The Crime (Overseas Production Orders) Act 2019 marks a major departure in the current mutual legal assistance regime in relation to gathering electronic evidence from overseas. Receiving Royal Assent on the 12 February 2019, the act gives powers to law enforcement to apply for an Overseas Production Order (OPO) to obtain electronic data directly from service providers based outside the UK for the purposes of criminal investigations and prosecutions for serious crime (see my related blogs here and here).
The Act marks a sea-change for law enforcement co-operation: it has been billed as a way of overcoming mutual legal assistance (‘MLA’) procedures that are cumbersome and time consuming.
Though the Act has been passed, it rests on specific international agreements being secured, the first of which we expect to be with the US, which is a particular priority given the location of most global technology companies/service providers. Negotiations have been taking place with the US since 2015, with the US passing the Clarifying Lawful Overseas Use of Data Act (known as the “CLOUD Act”) in March 2018.
Though a positive development for law enforcement (as put by Ben Wallace MP, Economic Crime Minister, the Act will bring in “a step change in capability to access the vital data needed to investigate some of the worst crimes perpetrated against our constituents”), a number of concerns were raised as the Bill progressed through parliament regarding the need for greater safeguards to protect individuals. Circumventing a judicial/competent authority in the Executing State means that checks and balances that would normally appear in the context of cross border evidence gathering and instruments of mutual recognition are missing. Moreover, the question of assurances in relation to the death penalty was vigorously debated in the Houses of Parliament.
During the Bill’s passage in the House of Lords, an amendment was attached which would prevent the UK from making the necessary treaty with the US unless it received assurances that data sent across the Atlantic would not lead to the death penalty. In the Commons, the Minister (Ben Wallace) rejected this position stating that:
“having looked back over 20 years, we have not been able to find a single case whatsoever where only the data that the Bill deals with would have led to a death penalty overseas.” He went on to say “this is about data, not people. Extradition from the UK is dealt with by separate legislation and Her Majesty’s Government are already prevented from handing over someone without death penalty assurances”.

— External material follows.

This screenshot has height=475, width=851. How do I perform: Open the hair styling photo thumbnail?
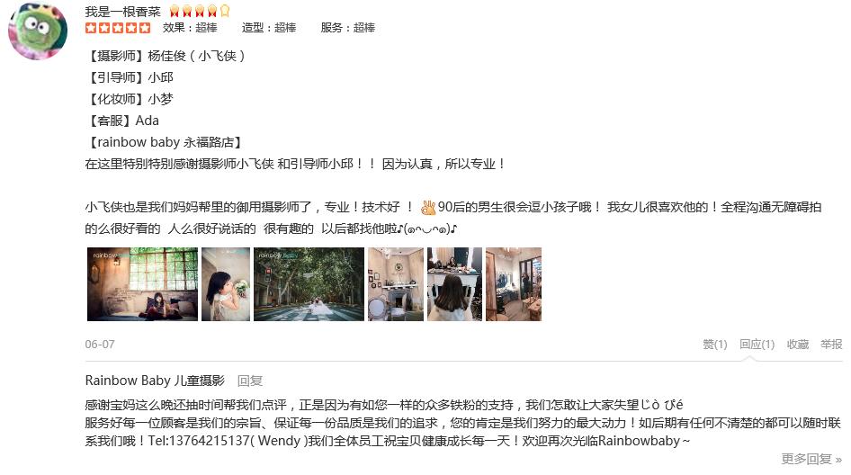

The conclusion to the heated debate resulted in a provision being passed which requires the Secretary of State to seek assurances that information provided will not be used in connection with proceedings for a death penalty offence. As Lord Hope of Craighead pointed out, however, “there is no point in simply seeking an assurance because that in itself is not enough to protect this country against a breach of the international obligation [its obligations under the European Convention on Human Rights].”
Although the Bill has now been passed, this is not an issue that is going to go away. The government is currently litigating a case in which this very issue is being raised. In R(Maha El Gizouli) v Secretary of State for the Home Department  EWHC 60, the mother of an ISIS fighter currently detained in Syria by US forces, challenged the Home Secretary’s decision to provide information to the US authorities using MLA channels, on the grounds that it could be used in connection with proceedings for a death penalty offence. It seems likely that this case will go to the Supreme Court and, from there, possibly on to the European Court of Human Rights.